Die ARD hatte angeblich "exklusiven Zugang" zu einem KSK-Eingangstest "irgendwo im Süden Deutschlands" erhalten. Was der interessierte Zuschauer dann in einer zeitlich auf das Allerkleinste zusammengeschnittenen 30-min-Reportage zu sehen bekam, war jedoch alles andere als exklusiv. Leider.

Sich körperlich verausgabende Soldaten beim Marschieren oder durch-den-See-schwimmen zu beobachten hat - pardon - wenig neues im Inhalt. Okay, der Zuschauer lernt, dass nur wer den eigenen Körper überwinden auch ein guter KSK-Soldat sein kann. Aha.
Nach einer simulierten Geiselnahme (das interessanteste durfte natürlich nicht gezeigt werden) ging es im Marschtempo zurück in die Kaserne in Calw, wo noch ein weiterer Test wartete.
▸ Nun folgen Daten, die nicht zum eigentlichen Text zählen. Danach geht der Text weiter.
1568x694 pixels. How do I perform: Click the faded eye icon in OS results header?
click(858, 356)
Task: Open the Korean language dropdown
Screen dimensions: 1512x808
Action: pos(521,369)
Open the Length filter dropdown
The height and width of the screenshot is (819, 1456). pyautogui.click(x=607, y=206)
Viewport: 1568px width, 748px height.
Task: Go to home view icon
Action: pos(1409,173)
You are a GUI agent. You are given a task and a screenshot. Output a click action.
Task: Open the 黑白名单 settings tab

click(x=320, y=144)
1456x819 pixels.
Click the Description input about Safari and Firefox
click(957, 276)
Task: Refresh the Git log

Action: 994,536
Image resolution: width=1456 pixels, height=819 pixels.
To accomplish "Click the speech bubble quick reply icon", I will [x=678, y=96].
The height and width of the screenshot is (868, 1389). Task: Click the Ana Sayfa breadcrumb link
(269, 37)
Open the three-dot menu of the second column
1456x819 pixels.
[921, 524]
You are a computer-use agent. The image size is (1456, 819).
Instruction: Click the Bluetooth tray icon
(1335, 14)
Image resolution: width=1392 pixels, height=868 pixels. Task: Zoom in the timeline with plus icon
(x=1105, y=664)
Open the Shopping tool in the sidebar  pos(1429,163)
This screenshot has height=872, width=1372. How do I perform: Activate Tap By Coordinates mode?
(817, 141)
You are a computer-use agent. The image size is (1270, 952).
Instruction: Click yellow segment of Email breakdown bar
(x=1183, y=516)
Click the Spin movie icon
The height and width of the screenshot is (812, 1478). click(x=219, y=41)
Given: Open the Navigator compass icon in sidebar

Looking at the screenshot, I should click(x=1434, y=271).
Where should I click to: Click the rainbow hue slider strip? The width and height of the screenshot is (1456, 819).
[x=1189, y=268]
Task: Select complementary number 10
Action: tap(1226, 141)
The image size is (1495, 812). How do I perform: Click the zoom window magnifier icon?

Diesmal galt es, mit Stift und Zettel die verbliebene Konzentrationsfähigkeit nachzuweisen. Punkt.

Von 50 Bewerbern hatten es bei Kamerabegleitung (ob die motivierend wirkte?) am Ende des einwöchigen Tests 15 Soldaten (das liegt nach Auskunft über dem Durchschnitt) geschafft. Ihnen steht die Tür zur 2-jährigen Ausbildung zum Kommando-Soldaten offen.
Mir schoss immer wieder eine Frage durch den Kopf (das Bild musste sein) und allzu gern würde ich sie diesem Menschen persönlich stellen. "Sie haben ein abgeschlossenes Medizinstudium. Sie beginnen nun ihre Ausbildung zum Elite-Soldaten. Welche Moral treibt Sie jeden Tag aus dem Bett?"

Bin ich der einzige, der hier etwas extrem gegen den Strich Gebürstetes wahrnimmt? Oder bin ich bloß der letzte, der das bemerkt? Warum lernt jemand, Menschenleben zu retten, um danach zu lernen, Menschenleben zu beenden? Okay, er könnte im Saniteam des KSK unterkommen. Er könnte dann nach seinem Ausscheiden aus dem KSK - irgendwann in seinen 40ern (sofern er keine Führungsambitionen verspürt) - eine Allgemeinarztpraxis auf dem Land aufmachen. "Guten Tag Herr Doktor. Waren Sie schon mal in Afrika? Ein tolles Land." "Ja, schon mehrfach. Was macht das Rheuma?"

Ist es menschliche Neugier, das Bestreben gar, alle Facetten unserer Natur auszuleben? Wollen Sie sich selbst etwas beweisen, auf mehreren Feldern (also nicht nur dem gesellschaftlichen) zur "Elite" gehören? Ihrem Land einen Dienst erweisen? Sie haben sich das noch nie gefragt? Dann wird es höchste Zeit!
Sehr geehrter Herr X, wenn Sie sich angesprochen fühlen: Einfach auf das "Briefkasten-Bild" oben rechts klicken und antworten. Dankeschön.

Teil des Vereidigungszeremoniells ist ein Besuch in einer kleinen Kirche. Da sitzen sie und singen Lieder. Was für eine ambivalente Welt. Hans-Christoph Ammon (Kommandeur des KSK bis Herbst 2010) spricht den Neumitgliedern der Truppe am Ende Mut zu. Sie sind Teil einer Elite und deshalb verpflichtet, mehr zu leisten als andere. Sie sind auch verpflichtet, mehr Risiken einzugehen als andere. Das Rüstzeug dafür haben sie bekommen. Das Testament haben die meisten auch schon zu Hause hinterlegt.